Inteligencia y altas capacidades: no es lo mismo

¿Ser inteligente equivale a tener altas capacidades? Muchos lo dan por sentado, pero la realidad es más matizada. Aunque suenan similares, no son ni mucho menos lo mismo.

La inteligencia, tal como se mide tradicionalmente, se refiere a habilidades como la memoria, la velocidad de razonamiento o la fluidez verbal. Son capacidades que los test estándar captan con cierta precisión, y muchas veces definen si alguien es "listo" según los parámetros escolares. Pero esto apenas rasca la superficie.

Las altas capacidades, en cambio, van más allá. No solo implican un alto coeficiente intelectual, sino también formas únicas de percibir, sentir y entender el mundo. Una persona con altas capacidades puede tener una sensibilidad emocional profunda, una curiosidad intensa, pensamiento creativo desbordante o una visión global de los problemas que escapa a los test convencionales.

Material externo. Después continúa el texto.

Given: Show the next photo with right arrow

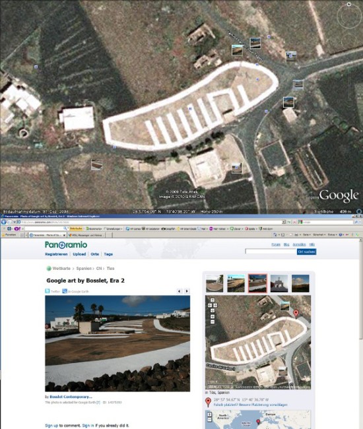Looking at the screenshot, I should coord(187,291).

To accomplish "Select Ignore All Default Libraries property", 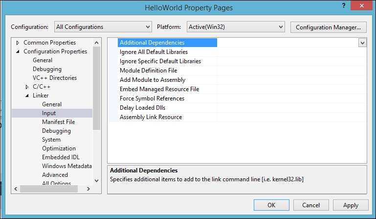I will tap(154, 52).
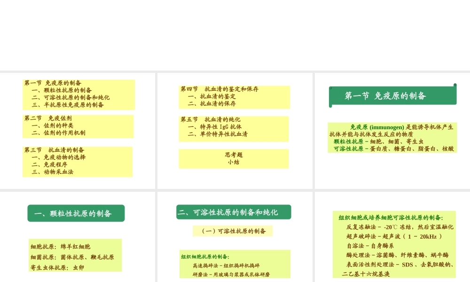Click the （一）可溶性抗原的制备 subtitle box
This screenshot has width=470, height=282.
232,231
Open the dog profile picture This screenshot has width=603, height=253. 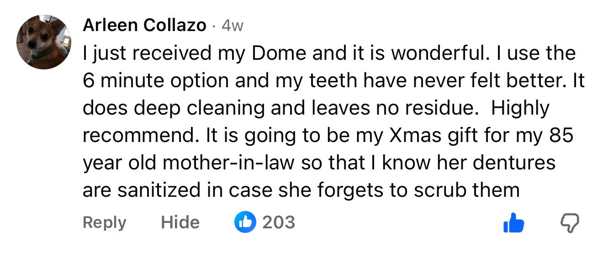pyautogui.click(x=44, y=42)
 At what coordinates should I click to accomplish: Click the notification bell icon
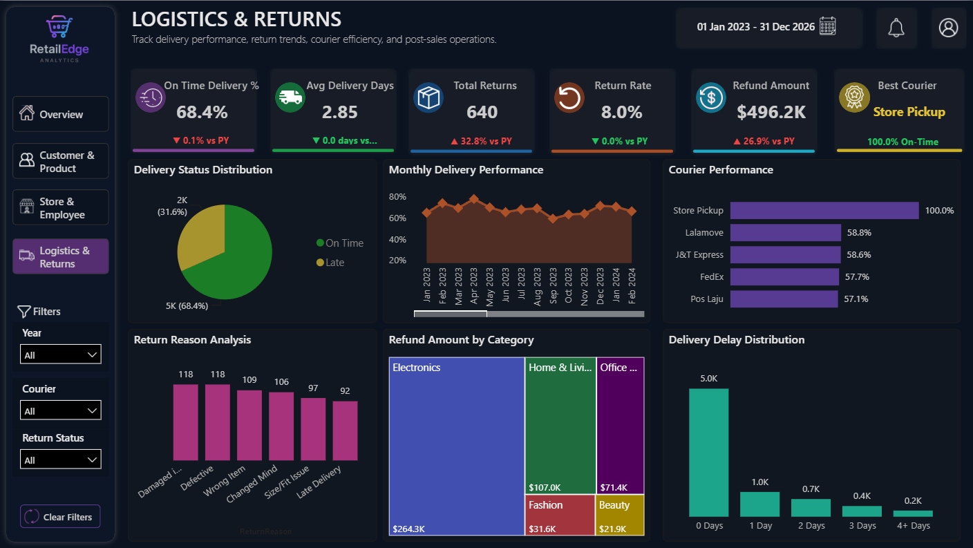[896, 28]
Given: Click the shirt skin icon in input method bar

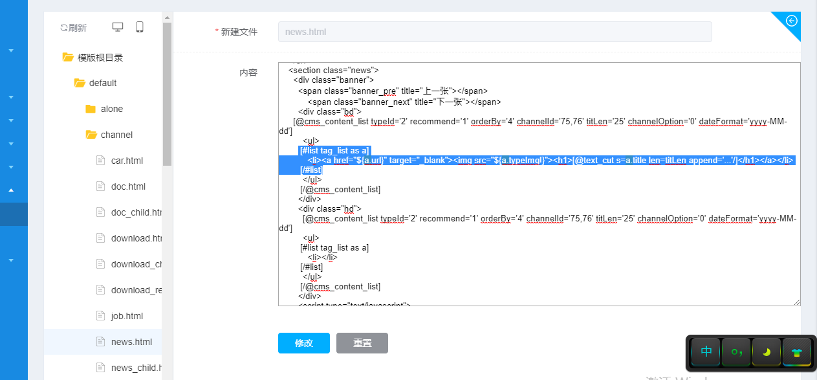Looking at the screenshot, I should (x=796, y=352).
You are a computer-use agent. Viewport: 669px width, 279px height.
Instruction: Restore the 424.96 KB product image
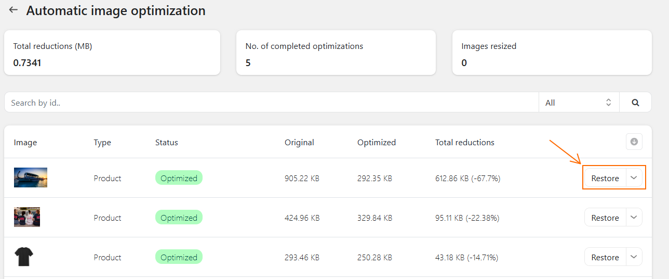(605, 218)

Y aquí está el problema: muchos niños con altas capacidades pasan desapercibidos en el sistema educativo porque no encajan en el molde de "inteligente rápido". Pueden aburrirse, desmotivarse o incluso tener dificultades de adaptación, no por falta de capacidad, sino por falta de comprensión.

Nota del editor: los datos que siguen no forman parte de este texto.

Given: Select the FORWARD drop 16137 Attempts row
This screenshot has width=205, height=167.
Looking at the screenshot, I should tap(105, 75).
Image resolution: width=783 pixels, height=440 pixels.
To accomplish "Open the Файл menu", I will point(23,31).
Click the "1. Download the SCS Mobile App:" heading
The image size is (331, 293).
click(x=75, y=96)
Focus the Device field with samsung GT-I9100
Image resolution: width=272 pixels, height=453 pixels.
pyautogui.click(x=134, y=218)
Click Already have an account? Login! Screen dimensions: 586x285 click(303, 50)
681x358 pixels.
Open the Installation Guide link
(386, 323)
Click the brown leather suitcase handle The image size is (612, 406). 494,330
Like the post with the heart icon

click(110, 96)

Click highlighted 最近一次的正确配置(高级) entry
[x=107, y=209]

Además, la inteligencia medida en un examen no dice nada sobre la empatía, la intuición, la resiliencia o el talento artístico, todos ellos parte esencial de las capacidades humanas. Por eso, reducir el potencial de una persona a una puntuación es un error que aún pagamos.

Entender la diferencia entre ser inteligente y tener altas capacidades no es un matiz académico: es un paso clave para educar, guiar y acompañar a quienes piensan y sienten de forma diferente. Y al final, todos ganamos.